Tomaron la ruta noventa que festoneaba la costa de la bahía y luego de una hora de animada charla llegaron a la ciudad. Manejándose como si la conociera desde siempre, Miguel tomó una y otra calle hasta desembocar en la treinta y nueve y llegar al lugar de destino, un enorme night club en donde los recibió un portero quien, a cambio de unos billetes, se llevó el auto a un estacionamiento. En realidad no era que el juez conociera Barranquilla, sino que era la tercera noche en la que concurría a aquel lugar y la segunda en la que lo hacía sin preguntar cómo.
Una vez adentro una camarera vestida casi únicamente con su piel, los condujo hasta el sector reservado para las personas importantes, donde los dos jueces se colocaron la venda de la justicia que les impediría ver todo lo condenable del lugar –Drogas, esclavitud, trata de blancas y quién sabe que otras cosas más-.
La moral es una virtud que se ejerce durante toda la vida aunque a veces los hombres suelen ponerle una pausa.
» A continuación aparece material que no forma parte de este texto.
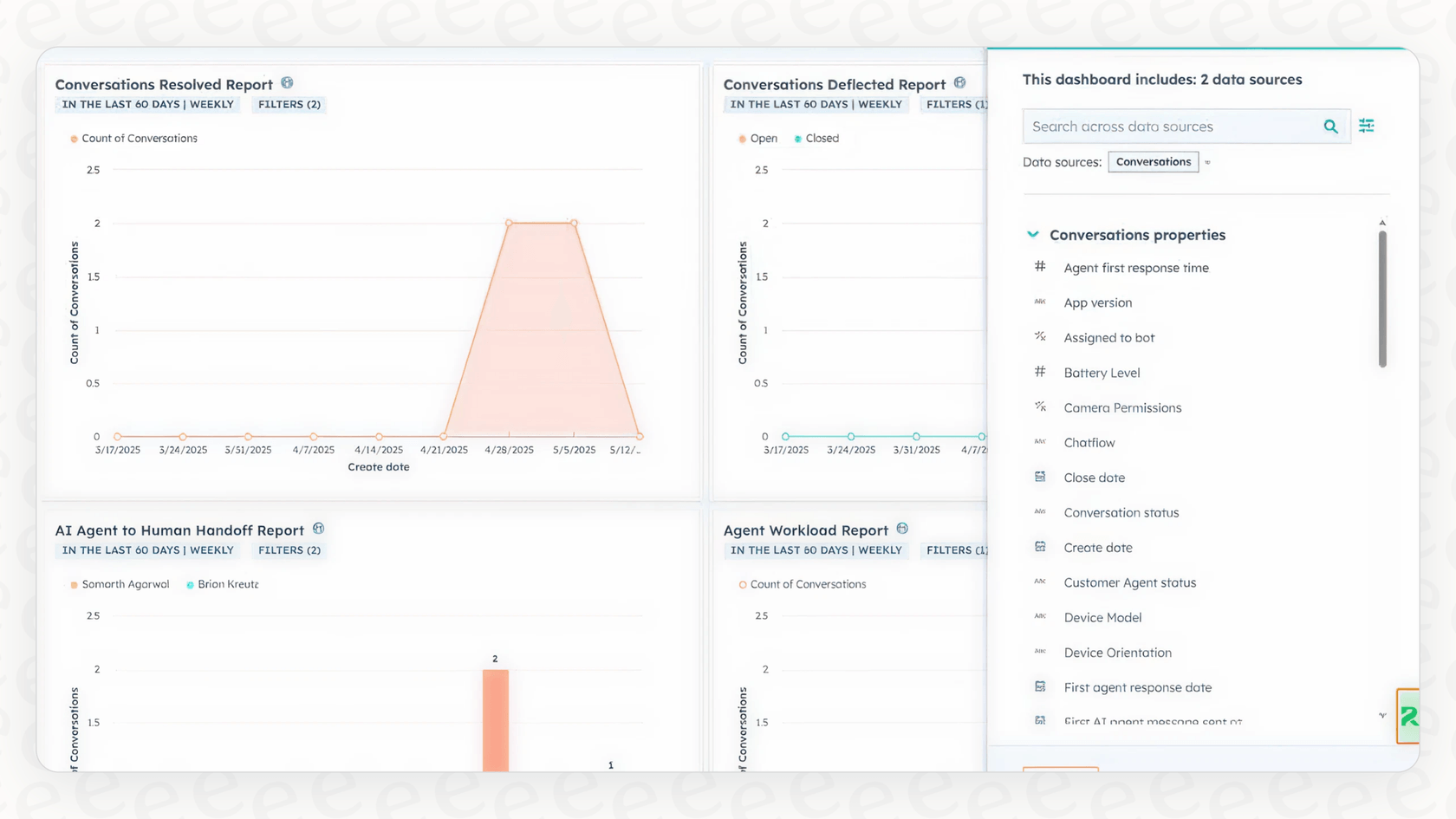Toggle the Samarth Agarwal legend item
Image resolution: width=1456 pixels, height=819 pixels.
click(119, 584)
Se sentaron en un amplio sillón de cuero marrón que abrazaba una mesa y pidieron dos bebidas.
- ¿Le agrada el lugar, doctor?- Preguntó Miguel.
Ramón asintió con la cabeza ya que el ritmo cadencioso de una rumba a gran volumen dificultaba la conversación.
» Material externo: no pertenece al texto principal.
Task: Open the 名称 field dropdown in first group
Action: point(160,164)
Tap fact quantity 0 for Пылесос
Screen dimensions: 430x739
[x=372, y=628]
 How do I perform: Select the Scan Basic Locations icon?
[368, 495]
- ¿Cómo les gusta? ¿Rubias o morochas?- Le dijo el chileno transformado en un experto en el movimiento del lugar.
Peña Saborido levantó su mirada y, sin soltar el vaso de whisky, estiró su dedo índice señalando a una rubia voluptuosa que, a unos metros de distancia, pulía un caño vertical al son de la música y a la cual le había echado el ojo apenas habían entrado al club.
Miguel se puso de pie y se dirigió hacía un hombre de smoking que con su pelo negro, brillante de gel, estaba parado junto a una barra. Le dijo algo y regresó. Al poco tiempo la rubia del caño se acercó a la mesa con una amplia sonrisa y pidió un permiso para sentarse con ellos que Ramón concedió también sonriendo. Junto a Lazarte hizo lo mismo una morena a la que el juez parecía conocer. Bromearon durante un buen rato entre vaso y vaso mientras las jóvenes festejaban cada una de las chanzas, con la simpatía que impone el interés. Miguel le dijo algo al oído a su compañera y esta se puso de pie tomándolo de la mano.
- Discúlpeme doctor, en un momento regreso.- Le dijo a Ramón, para luego perderse con su pareja por detrás de la puerta de un ascensor al cerrarse.
El juez se quedó con su rubia en el sillón y fue ella quien le susurró algunas palabras acercando el perfume de su escote a su cara éste, luego de contestarle, se bebió lo que quedaba en su vaso de un golpe para dirigirse luego al mismo elevador que se había tragado a su flamante amigo. En el estrecho interior del mismo la joven lo acariciaba, al mismo tiempo que coordinaba algunos detalles por el tubo de un teléfono interno. Al llegar al segundo piso lo condujo por un pasillo y lo hizo entrar en una habitación en la que no necesitaron deshacer la cama, porque ante una orden del doctor, ella le dio un largo beso arrodillada en el piso. Luego él se higienizó un poco y le dijo:
- Has estado bien, fue un gusto conocerte.-
Le arrojó un poco más que el precio que habían acordado y dejó la habitación con una gran indiferencia hacia ella, sin pretender ningún servicio post venta.
Cuando regresó a la mesa Miguel todavía no lo había hecho, pidió otro whisky y rechazó, con un gesto adusto, a una pelirroja que se le acercó insinuante. Al poco tiempo llegó su amigo con la morena del brazo y una sonrisa tan amplia como su cara.
- Y ¿Qué tal? ¿Se ha divertido, doctor?- Interrogó.
- Si, un rato le he hecho.- Fue la respuesta de Ramón.
Dos horas más tarde llegaban al hotel festejándose sus bromas, con las risas que excarcela fácilmente el alcohol.
Miguel se acostó pensando en Mercedes, quien llegaría al día siguiente, aunque entre pensamiento y pensamiento se infiltraba el reciente recuerdo de la boca de la rubia del caño.